Atom shadow photographed using traditional microscopy

By Will Parker on July 4, 2012 in News, Physics

For the first time, Griffith University (Australia) scientists have managed to photograph the shadow of an atom using only visible light and an extremely powerful optical microscope. Traditionally, images at such magnifications were the preserve of electron microscopes and other exotic imaging systems.

“We wanted to investigate how few atoms are required to cast a shadow and we proved it takes just one. We have reached the extreme limit of microscopy; you can not see anything smaller than an atom using visible light,” said Professor Dave Kielpinski of Griffith University’s Centre for Quantum Dynamics.

Writing about the work in Nature Communications, Kielpinski explained how he and his team electrostatically trapped single ions of the element ytterbium and exposed them to a specific frequency of light.

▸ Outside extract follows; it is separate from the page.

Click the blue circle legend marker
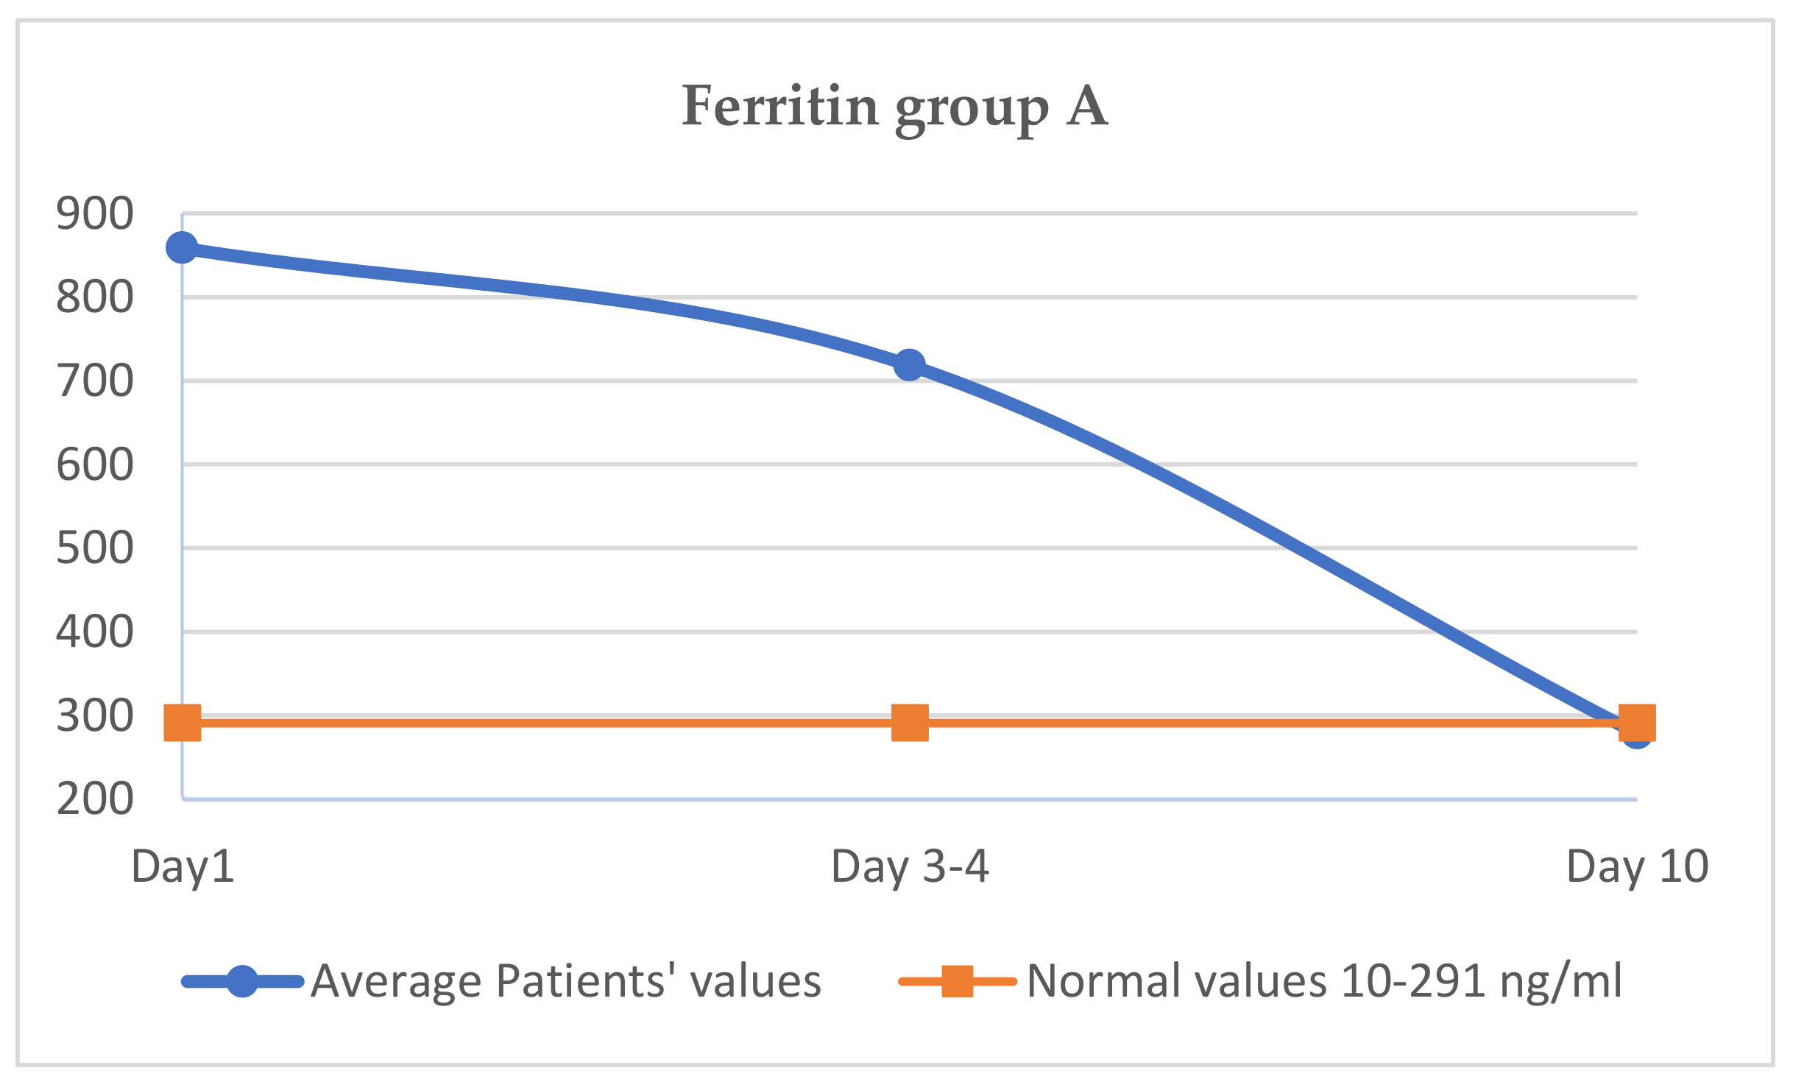 click(x=242, y=981)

Under this light the atom’s shadow was cast onto a detector, and a digital camera was then able to capture the image.

“By using the ultra hi-res microscope we were able to concentrate the image down to a smaller area than has been achieved before, creating a darker image which is easier to see,” Kielpinski said.

Research team member, Dr Erik Streed, said the achievement could produce follow-on benefits for biomicroscopy. “Because we are able to predict how dark a single atom should be, as in how much light it should absorb in forming a shadow, we can measure if the microscope is achieving the maximum contrast allowed by physics. This is important if you want to look at very small and fragile biological samples such as DNA strands where exposure to too much UV light or x-rays will harm the material. We can now predict how much light is needed to observe processes within cells, under optimum microscopy conditions, without crossing the threshold and destroying them.”